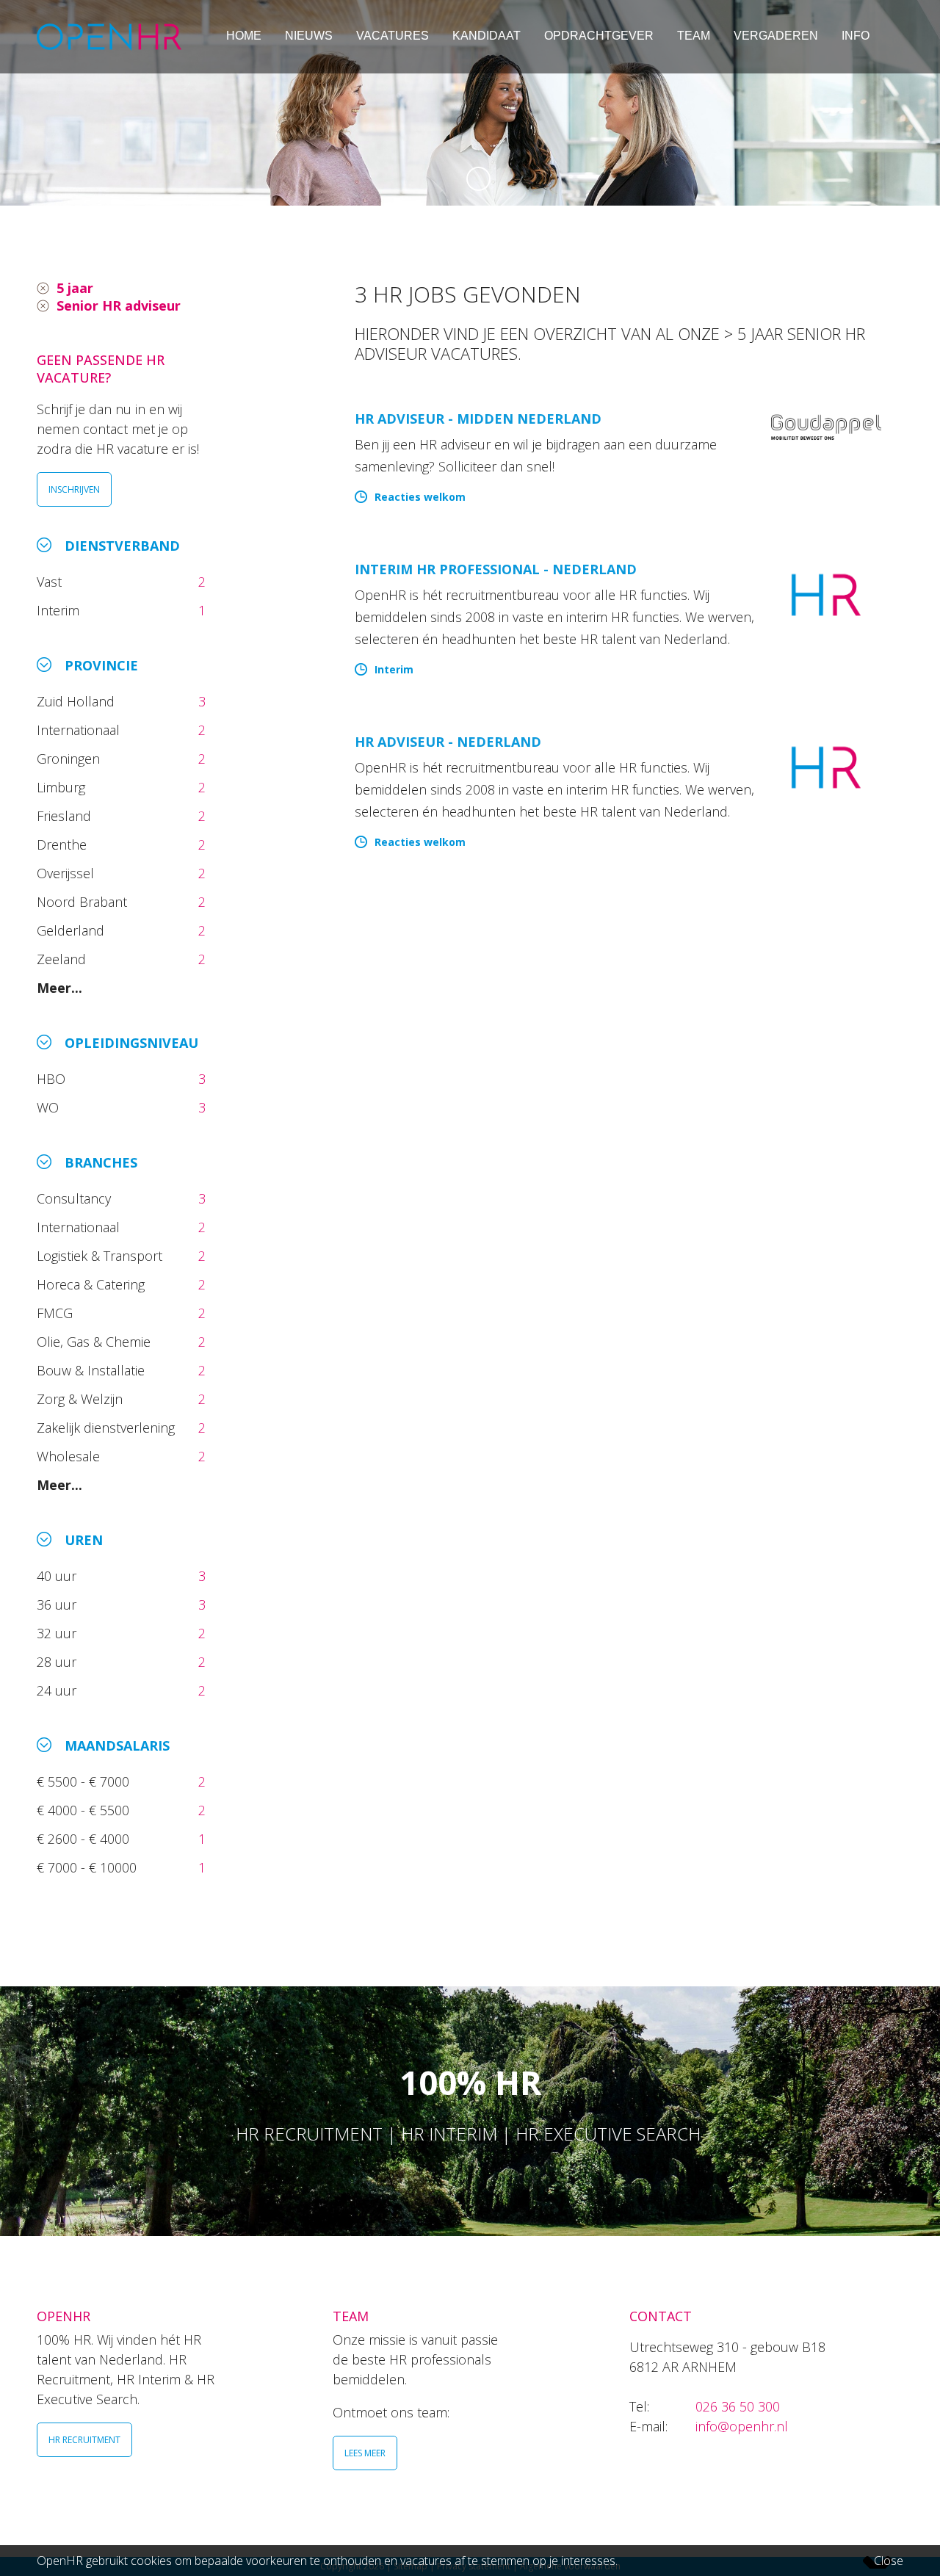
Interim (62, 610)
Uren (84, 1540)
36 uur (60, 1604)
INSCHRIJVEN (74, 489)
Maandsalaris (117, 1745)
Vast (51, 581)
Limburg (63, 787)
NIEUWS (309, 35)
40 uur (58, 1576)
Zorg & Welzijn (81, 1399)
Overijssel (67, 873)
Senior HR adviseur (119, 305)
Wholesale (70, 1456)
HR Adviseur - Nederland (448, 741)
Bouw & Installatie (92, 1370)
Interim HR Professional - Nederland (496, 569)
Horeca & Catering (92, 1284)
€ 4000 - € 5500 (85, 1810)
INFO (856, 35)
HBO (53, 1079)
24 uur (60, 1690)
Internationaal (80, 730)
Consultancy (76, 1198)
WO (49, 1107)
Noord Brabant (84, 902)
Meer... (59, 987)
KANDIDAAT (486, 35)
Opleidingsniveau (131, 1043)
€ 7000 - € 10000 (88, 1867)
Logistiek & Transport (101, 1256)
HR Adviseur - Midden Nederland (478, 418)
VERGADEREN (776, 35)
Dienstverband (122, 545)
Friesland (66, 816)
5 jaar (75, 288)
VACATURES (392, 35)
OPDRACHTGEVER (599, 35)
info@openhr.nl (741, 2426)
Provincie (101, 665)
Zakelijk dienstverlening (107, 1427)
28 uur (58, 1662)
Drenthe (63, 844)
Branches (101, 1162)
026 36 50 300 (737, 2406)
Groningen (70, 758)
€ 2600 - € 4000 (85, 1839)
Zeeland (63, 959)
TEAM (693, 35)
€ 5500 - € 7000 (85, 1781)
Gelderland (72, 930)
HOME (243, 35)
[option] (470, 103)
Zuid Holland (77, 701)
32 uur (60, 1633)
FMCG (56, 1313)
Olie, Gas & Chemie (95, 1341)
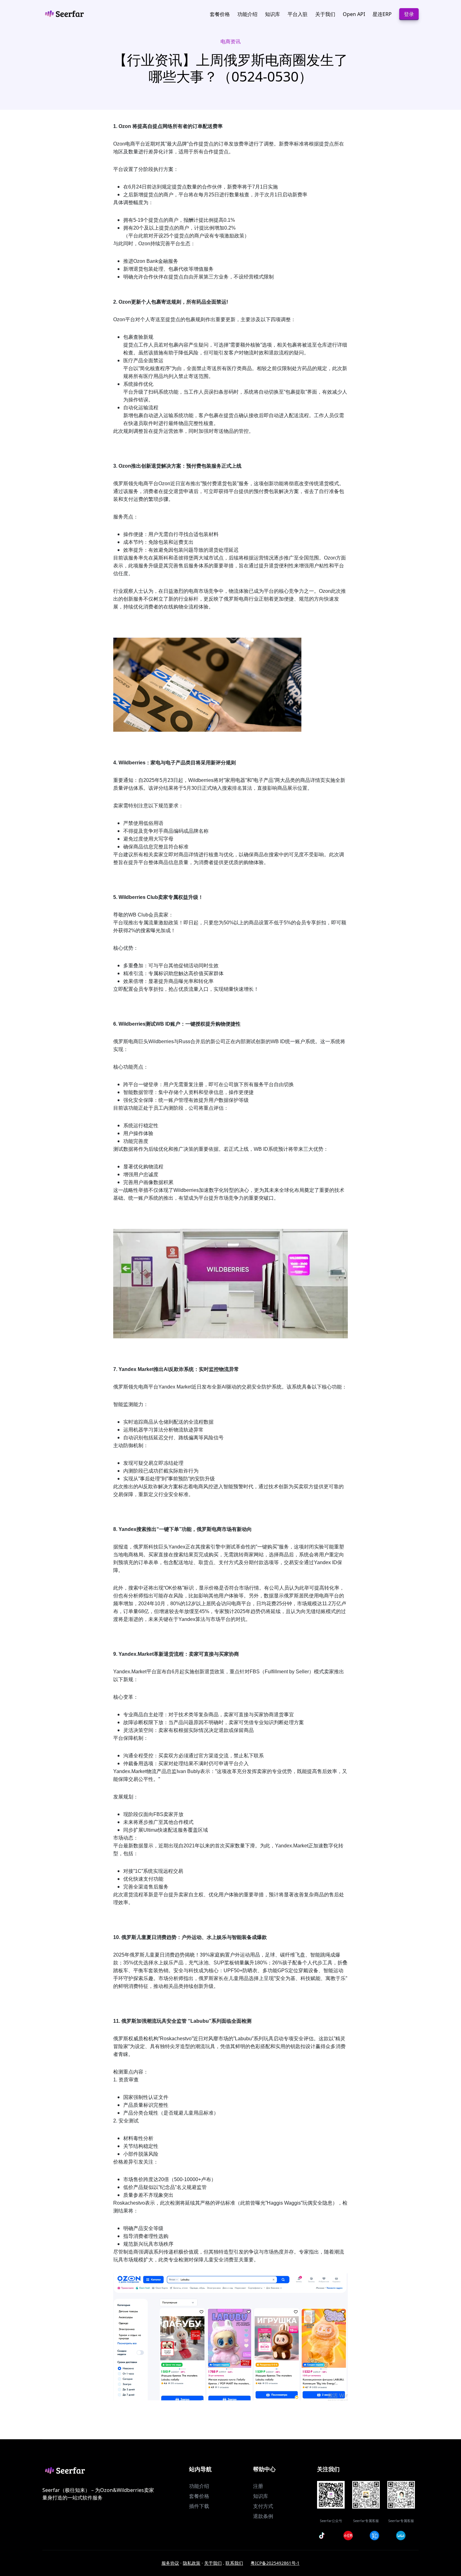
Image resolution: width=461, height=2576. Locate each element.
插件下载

---*---

# PROBLEM REQUIREMENTS
Return all lines above that mention the word "Nederland".

# REPLY TO THE EXERCISE
HR Adviseur - Nederland (448, 741)
Interim HR Professional - Nederland (496, 569)
HR Adviseur - Midden Nederland (478, 418)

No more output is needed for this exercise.